145 days stroke free: Spiritually Bankrupt

Faith is one of those things that is often not talked about for many reasons.  One is that others may not subscribe to religious followings.  The other is that you risk fellow Brothers and Sisters in Christ because you’ve made a statement about faith that is wrong in thier eyes.  Any number of reactions can be had but it’s usually the first one that crops up.

My faith has been with me since I was born.  Parents are Christians.  It was in our daily life all through the opening chapters of our existance.  Mind you, I made the choice to give my heart and soul over to Jesus at my own time.  My parents were very careful with that and it has led me to do the same with kids I deal with in life and ministry.

All though life I have questioned, considered and contemplated God.  Who is He?  What is He?  Why is He?  And what in the world does He want with me, of all people?  I will not lie to you.  I have had my doubts.  I have wondered if He’s really out there.  I’ve often thought my prayers must be on some voicemail near the Pearly Gates somewhere.  This stroke brought more of those ideas and thoughts to near Backdraft intensity.

Over the last four months since The Event (April 7th) I have gone back and forth on God.  Why did He do this?  What higher flippin’ (except in my mind I used a tougher vulgarity, sorry Mom) purpose does he have for this little life called Aaron?  Is there a lesson in the daily struggle of pain, depression and frustration?  Can there really be any reason to keep this mad charade of Faith up?

◆ Set exercise 1
Answer these from the post on faith:
(a) How many days stroke free does the title give?
(b) Which family members are named as Christians?
(c) What date is given for The Event?
◆ Set exercise 2
Can you echo the post on faith from "Faith is one" to "in life and ministry."?
The listing comes from a source unrelated to the post on faith.

◆ Information provided
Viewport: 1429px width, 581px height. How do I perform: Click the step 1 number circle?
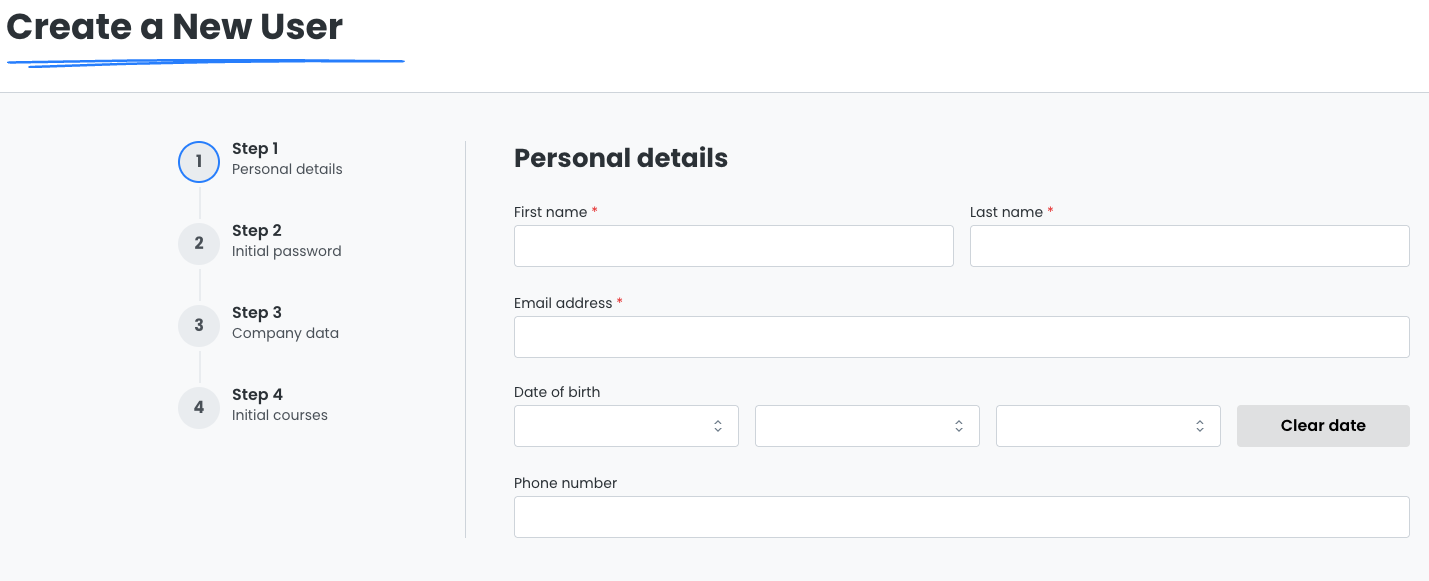[199, 162]
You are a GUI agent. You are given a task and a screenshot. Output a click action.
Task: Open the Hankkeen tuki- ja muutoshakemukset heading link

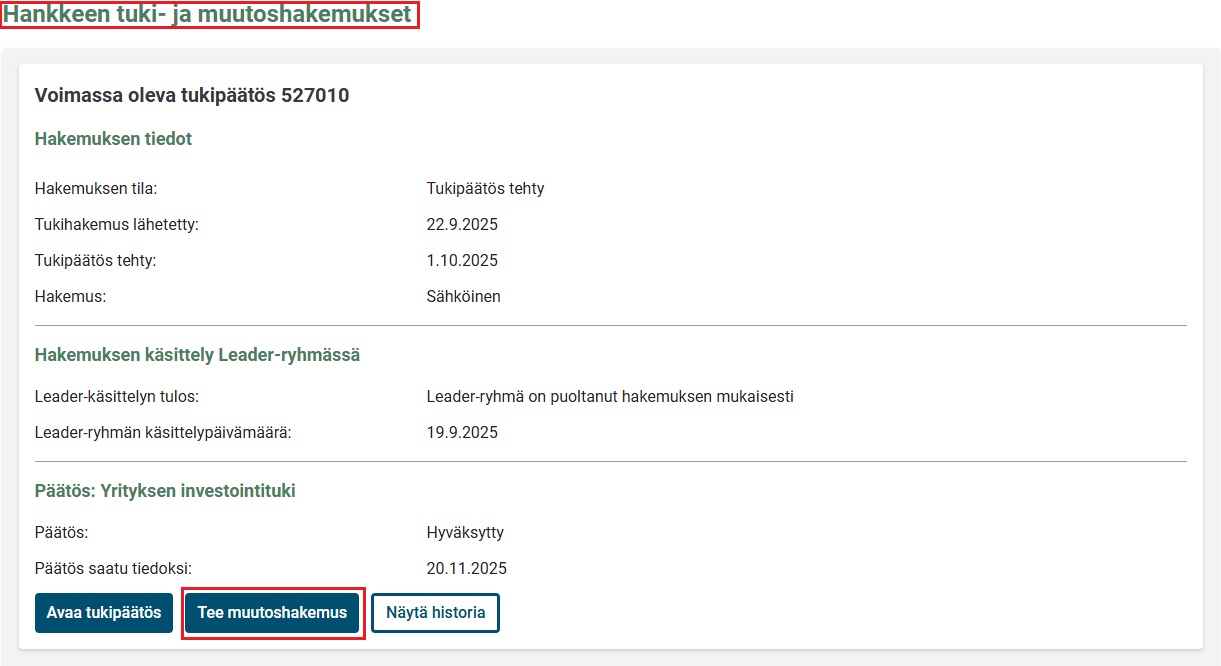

◆ Response 1
(a) 145
(b) Parents
(c) April 7th

◆ Response 2
Faith is one of those things that is often not talked about for many reasons.  One is that others may not subscribe to religious followings.  The other is that you risk fellow Brothers and Sisters in Christ because you’ve made a statement about faith that is wrong in thier eyes.  Any number of reactions can be had but it’s usually the first one that crops up.

My faith has been with me since I was born.  Parents are Christians.  It was in our daily life all through the opening chapters of our existance.  Mind you, I made the choice to give my heart and soul over to Jesus at my own time.  My parents were very careful with that and it has led me to do the same with kids I deal with in life and ministry.